Data dump missing songs from artists with special characters

Greetings! I love the MusicBrainz data dump. When I downloaded it, I noticed that most songs are missing from artists that have special characters (e.g. Guns ‘N’ Roses, A-Ha). Is this a known issue?

How are you using the dump? Are you importing it into PostgreSQL, and if so, what query are you running?

I’m just looking at a smaller sample dump, but I see Guns N’ Roses included in the artist table (ID 1440) and referenced in various places in the artist_credit_name table.

1 Like

I downloaded the dump. I saved the recording and artist files as .csv (comma delimited), then imported it into mySQL. I still have the original “recording” file from the dump (it was the Jan 28 dump). When I search the original file on Guns N Roses’ id (1440) it does nothing comes up in the column with the artist IDs. In the SQL file , “SELECT * from recordings WHERE artist_id = 1440” yields nothing.

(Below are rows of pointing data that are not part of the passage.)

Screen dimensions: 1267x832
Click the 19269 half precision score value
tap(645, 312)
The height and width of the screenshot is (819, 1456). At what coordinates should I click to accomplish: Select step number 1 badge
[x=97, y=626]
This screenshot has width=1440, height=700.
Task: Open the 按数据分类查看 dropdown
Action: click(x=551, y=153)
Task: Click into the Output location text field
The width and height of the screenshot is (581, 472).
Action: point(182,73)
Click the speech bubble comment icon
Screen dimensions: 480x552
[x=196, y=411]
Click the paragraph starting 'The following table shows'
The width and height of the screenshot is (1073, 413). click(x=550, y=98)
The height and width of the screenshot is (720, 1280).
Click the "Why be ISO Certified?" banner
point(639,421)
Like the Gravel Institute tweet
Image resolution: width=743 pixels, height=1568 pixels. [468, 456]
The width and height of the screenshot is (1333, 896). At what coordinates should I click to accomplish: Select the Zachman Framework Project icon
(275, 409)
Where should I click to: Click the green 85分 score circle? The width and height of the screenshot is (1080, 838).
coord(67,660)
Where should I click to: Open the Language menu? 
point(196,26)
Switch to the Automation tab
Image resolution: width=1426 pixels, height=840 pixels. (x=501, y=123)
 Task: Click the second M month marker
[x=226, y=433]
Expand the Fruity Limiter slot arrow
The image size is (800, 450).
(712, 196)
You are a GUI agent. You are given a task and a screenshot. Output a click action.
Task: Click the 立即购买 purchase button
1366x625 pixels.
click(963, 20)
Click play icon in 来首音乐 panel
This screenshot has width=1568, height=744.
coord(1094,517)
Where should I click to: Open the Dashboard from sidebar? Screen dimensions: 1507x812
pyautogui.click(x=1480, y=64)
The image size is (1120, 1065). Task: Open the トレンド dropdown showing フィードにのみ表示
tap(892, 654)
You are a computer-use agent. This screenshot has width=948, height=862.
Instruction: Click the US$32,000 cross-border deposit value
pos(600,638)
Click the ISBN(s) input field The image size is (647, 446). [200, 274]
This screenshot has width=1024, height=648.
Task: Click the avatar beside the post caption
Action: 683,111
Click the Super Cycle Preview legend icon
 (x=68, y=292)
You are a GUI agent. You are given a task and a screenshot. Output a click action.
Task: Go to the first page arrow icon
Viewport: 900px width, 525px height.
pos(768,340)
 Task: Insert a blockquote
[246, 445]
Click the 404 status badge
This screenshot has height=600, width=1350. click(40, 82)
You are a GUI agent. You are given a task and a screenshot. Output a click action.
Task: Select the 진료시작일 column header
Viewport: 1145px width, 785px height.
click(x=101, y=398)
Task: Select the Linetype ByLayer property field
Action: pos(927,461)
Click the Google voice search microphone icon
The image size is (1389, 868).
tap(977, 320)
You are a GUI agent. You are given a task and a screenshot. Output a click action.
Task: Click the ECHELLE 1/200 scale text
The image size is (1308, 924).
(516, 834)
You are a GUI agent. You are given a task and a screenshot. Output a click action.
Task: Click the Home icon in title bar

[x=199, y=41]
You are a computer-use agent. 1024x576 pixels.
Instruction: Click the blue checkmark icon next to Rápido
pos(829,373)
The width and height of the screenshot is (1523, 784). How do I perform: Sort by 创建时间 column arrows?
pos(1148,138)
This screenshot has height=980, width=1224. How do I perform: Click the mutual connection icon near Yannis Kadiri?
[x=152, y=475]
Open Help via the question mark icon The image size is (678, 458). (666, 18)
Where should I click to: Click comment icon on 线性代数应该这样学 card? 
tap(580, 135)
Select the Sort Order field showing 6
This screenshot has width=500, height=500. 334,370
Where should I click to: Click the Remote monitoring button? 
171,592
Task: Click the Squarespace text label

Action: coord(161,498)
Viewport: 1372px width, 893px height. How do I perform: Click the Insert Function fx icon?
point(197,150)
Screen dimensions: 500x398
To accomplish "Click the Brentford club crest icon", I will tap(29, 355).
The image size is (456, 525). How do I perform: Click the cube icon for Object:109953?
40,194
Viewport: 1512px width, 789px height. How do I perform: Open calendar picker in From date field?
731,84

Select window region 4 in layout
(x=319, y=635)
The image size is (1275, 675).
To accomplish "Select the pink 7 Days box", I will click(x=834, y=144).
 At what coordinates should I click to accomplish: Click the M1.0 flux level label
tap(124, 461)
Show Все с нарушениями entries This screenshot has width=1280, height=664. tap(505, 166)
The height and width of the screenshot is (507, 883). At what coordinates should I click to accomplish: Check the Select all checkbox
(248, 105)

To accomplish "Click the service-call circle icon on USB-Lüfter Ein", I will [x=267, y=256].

Is artist_credit_name a better table to use? I would like artists’ names and titles of the songs they did, along with necessary IDs. Anything additional is a bonus.

Please let me know if my understanding/guessing is correct:

  • You downloaded a dump from one of the sources listed at https://musicbrainz.org/doc/MusicBrainz_Database/Download.
  • You converted the mbdump/artist and mbdump/recording files from their original format (which I think is TSV with null columns represented as \N) to CSV.
  • You created artist and recording tables in MySQL and imported the CSV data into them.

Is there a script somewhere that you used to import the dump? The data might be getting mangled somewhere in the process of getting it into MySQL.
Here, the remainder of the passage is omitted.